Our changing climate and its effect on our environment is the major challenge that we face today, as a society and as individuals. As a discipline, archaeology can contribute unique insights into the national debate and place the changes happening now into the long story of how humans have adapted to their changing climate over the millennia. There is a big part for archaeology to play, too, in helping people to understand the effects on the historic environment and to take an active role in protecting sites and buildings that may be at risk. In terms of actual effects on archaeology and the historic environment, climate change will have: - direct impacts – from rising sea levels and coastal erosion; more frequent storms and heavy rainfall episodes; flooding, landslips and erosion; changing seasonal patterns; drought and drying out of wetlands and archaeological sites. - indirect impacts – from the adaptation and mitigation measures that society introduces to deal with the effects of change and to reduce greenhouse gas emissions. These include, for example, renewable energy development, energy efficiency measures, flood and coastal defences.

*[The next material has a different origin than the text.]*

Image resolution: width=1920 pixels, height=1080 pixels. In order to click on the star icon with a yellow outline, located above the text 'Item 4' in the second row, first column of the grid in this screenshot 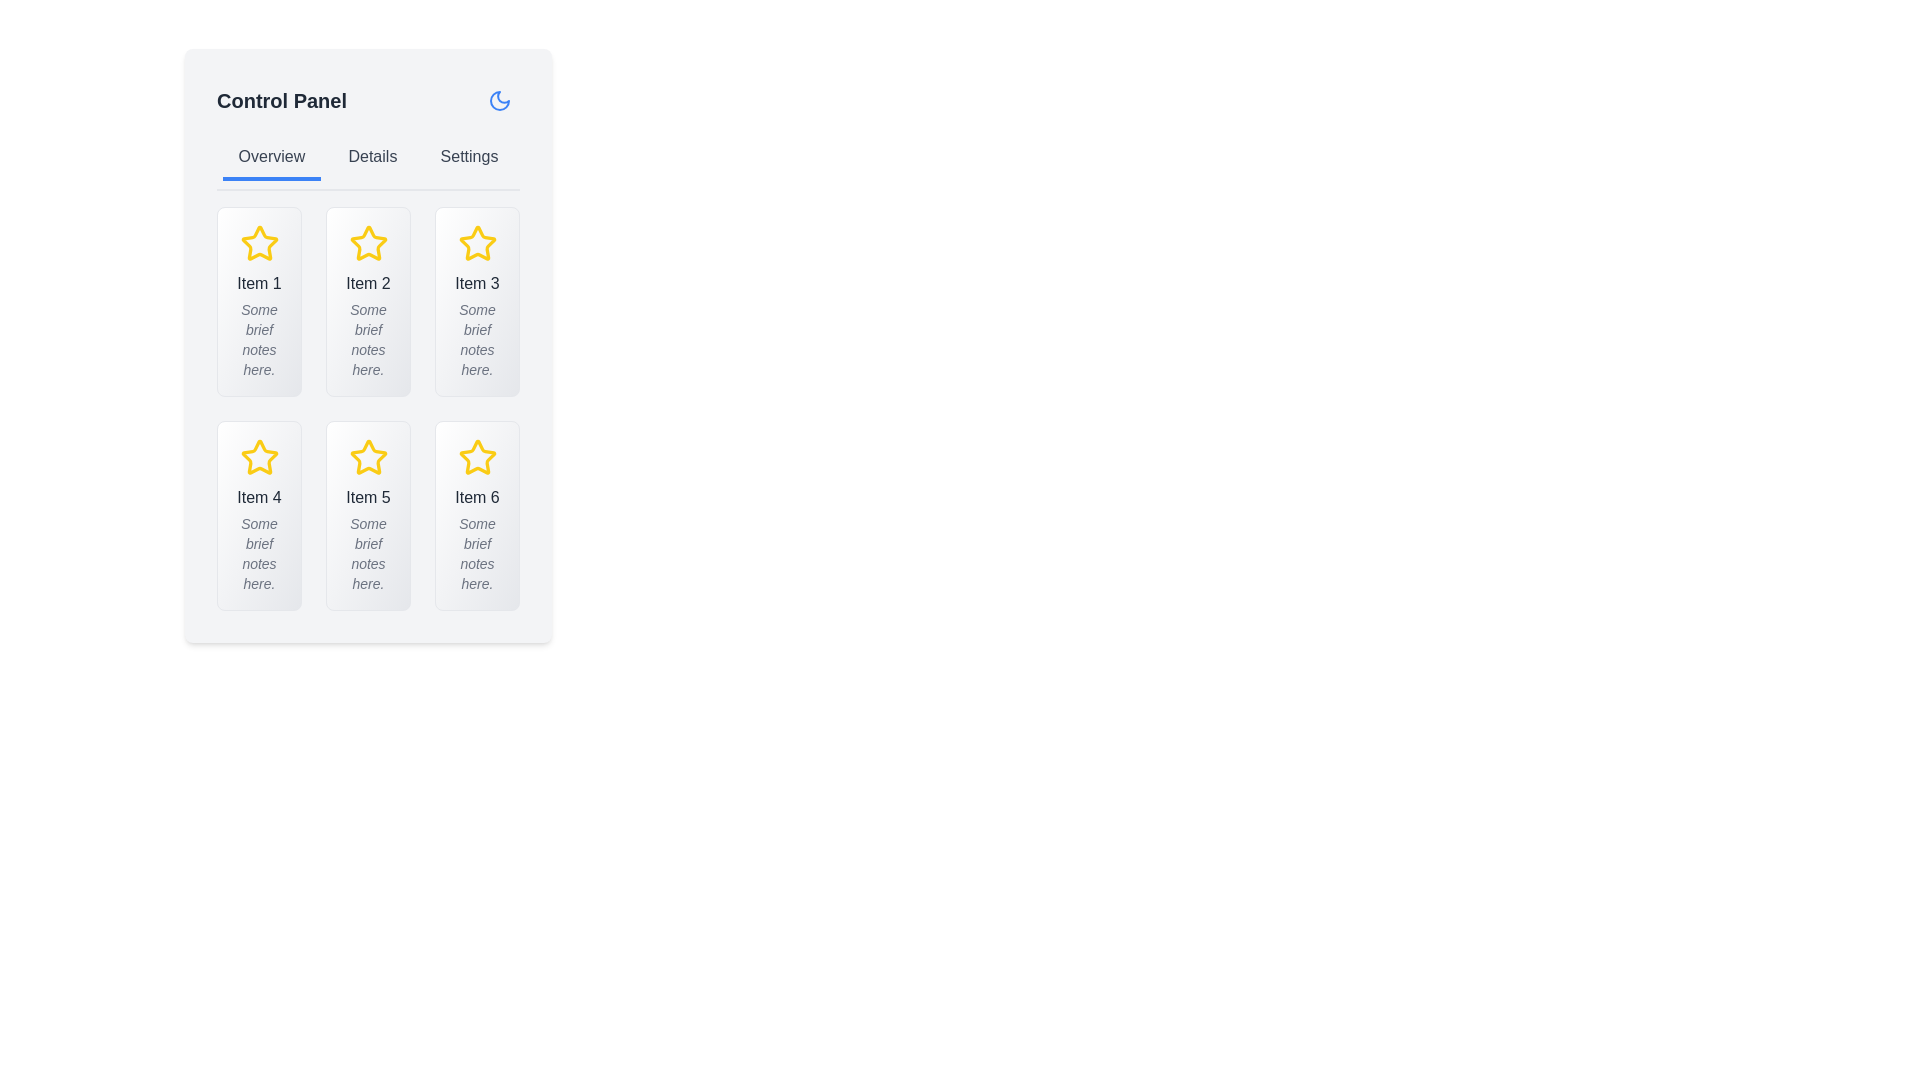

English Heritage’s website Climate Change & your home is designed to help you understand more about the potential impacts of climate change and ways to save energy if you own or manage an older home.
Climate change in our world is a collaboration between Google, UK government, the Met Office Hadley Centre and the British Antarctic Survey. It shows ‘how climate change could affect the planet and its people over the next century, along with viewing the loss of Antarctic ice shelves over the last 50 years’.
CABE published the 3rd edition of Green day: a climate change activity kit for schools (2010, PDF 285KB) advising on ways for schools to discuss climate change, sustainability and the built environment.
Window Watch - Help Combat Climate Change
Window Watch is the CBA’s ongoing project to raise awareness of the importance of historic windows around Britain and of how proper care of them can help to reduce our carbon footprint.
It was launched as part of Climate Week 2011 and now has a dedicated page that makes the case for the preservation of historic windows and offers ideas for making them energy efficient.
Window Watch was created by Sophie Smith (University of York Heritage Management MA course) as part of her work placement with the CBA
The CBA has had an active environmental policy (PDF | 77 KB) since 2005. We continue to make changes to the way we work and our office accommodation to improve our energy efficiency and minimise our impact on the environment. We encourage all our members to do the same.